Guide to Contracting

This is our version of the dummy’s guide to the world of the contractor

Background

Being a contractor is very different from being employed. You no longer have a boss! On the other hand, you are completely responsible for your successes and failures.

Contractors are professionals who work under contract for somebody else for a fixed period to help them complete a project. You’re effectively selling your skills and time. Although a contractor may be working for a company, they are not under employment; rather they are working via an agreed contract for a certain period of time or to complete a certain project.

If you are looking to work as a contractor, there are several options to choose from, which include:

  • Joining a PAYE Umbrella Company
  • Setting up your own Limited Company
  • Working as a sole trader

Working via an umbrella company 

An Umbrella Company is a great employment option for you if you are new to contracting, or you only have a short term contract, and you want the freedom and flexibility of being a contractor as well as a good deal of support and security.

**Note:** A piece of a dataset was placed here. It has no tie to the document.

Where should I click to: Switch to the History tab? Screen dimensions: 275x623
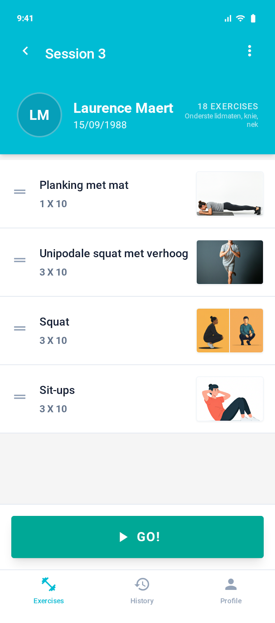pyautogui.click(x=142, y=590)
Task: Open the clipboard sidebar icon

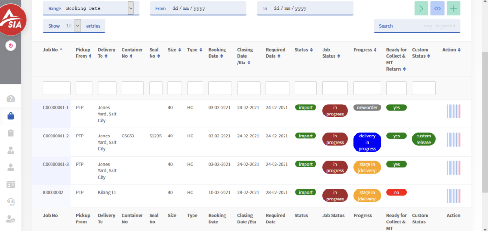Action: (11, 133)
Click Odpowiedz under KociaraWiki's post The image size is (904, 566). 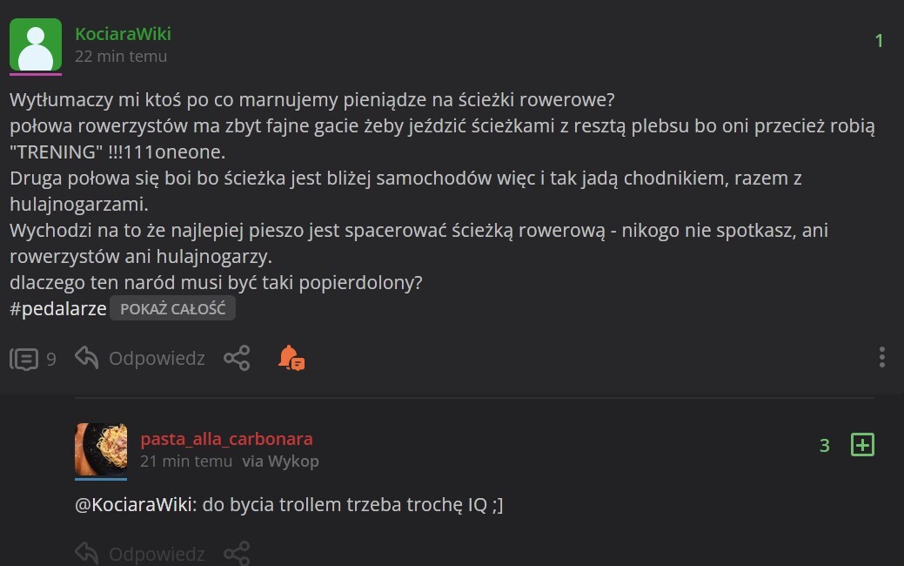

Becoming an employee of an umbrella company gives you the potential to get more take-home pay than you would through permanent employment by getting paid higher contractor rates, without having to worry about any additional admin, or IR35 and MSC legislation. 

If you are interested in our Umbrella service take a look at www.noworriesumbrella.co.uk.

In short –

  1. You become our employee, with a view to doing a succession of assignments for various agencies / clients in the course of that employment.
  2. We enter a contract with an agency or an end client, for you to do work for a client.
  3. You do the work, and complete a timesheet through our online portal. 
  4. We invoice the agency or end client, and receive payment for the work that you have completed.
  5. Once we have received payment, we pay you directly into your personal bank account.

Working through your own limited company 

A limited company is a popular choice for contractors, as it offers the greatest tax savings. But this obviously comes with additional responsibilities and work for you.

A limited company is a legal entity in its own right. It has at least one Director (in the case of No Worries clients, the contractor) and at least one shareholder (again, the client).

A limited company is required to complete Annual Accounts and a Corporation Tax return each year, as well as a Confirmation Statement – but have no fear, we assist with all legal filing requirements.

Your company is required to pay Corporation Tax (currently 19%) on your company’s net profits (i.e. total income less any claimable company expenses). Therefore, any company related expenses you put through your limited company will lower your net profit and therefore lower your company’s corporation tax liability.

As you are the Director and Shareholder of the company you can draw a salary and dividends. We advise most of our clients to set their annual salary at £9,096 for the 2023/24 tax year (pro rata if working only part of the tax year). As a result, you don’t pay any PAYE or NI. The rest of your personal income is derived from dividends. Based on the suggested salary, you can pay yourself up to £4,474 in dividends for this tax year without incurring any additional personal taxes. Any dividends taken over this, and up to £37,700 will be taxed at 8.75%. Dividends paid over the higher earnings threshold are taxed at 33.75% up to the additional rate band.

Please note your personal tax liability will also be affected by any other income you have received from other sources during the same tax year – so if you have any UK earnings from other sources before starting contracting please let us know so we can help you plan for this.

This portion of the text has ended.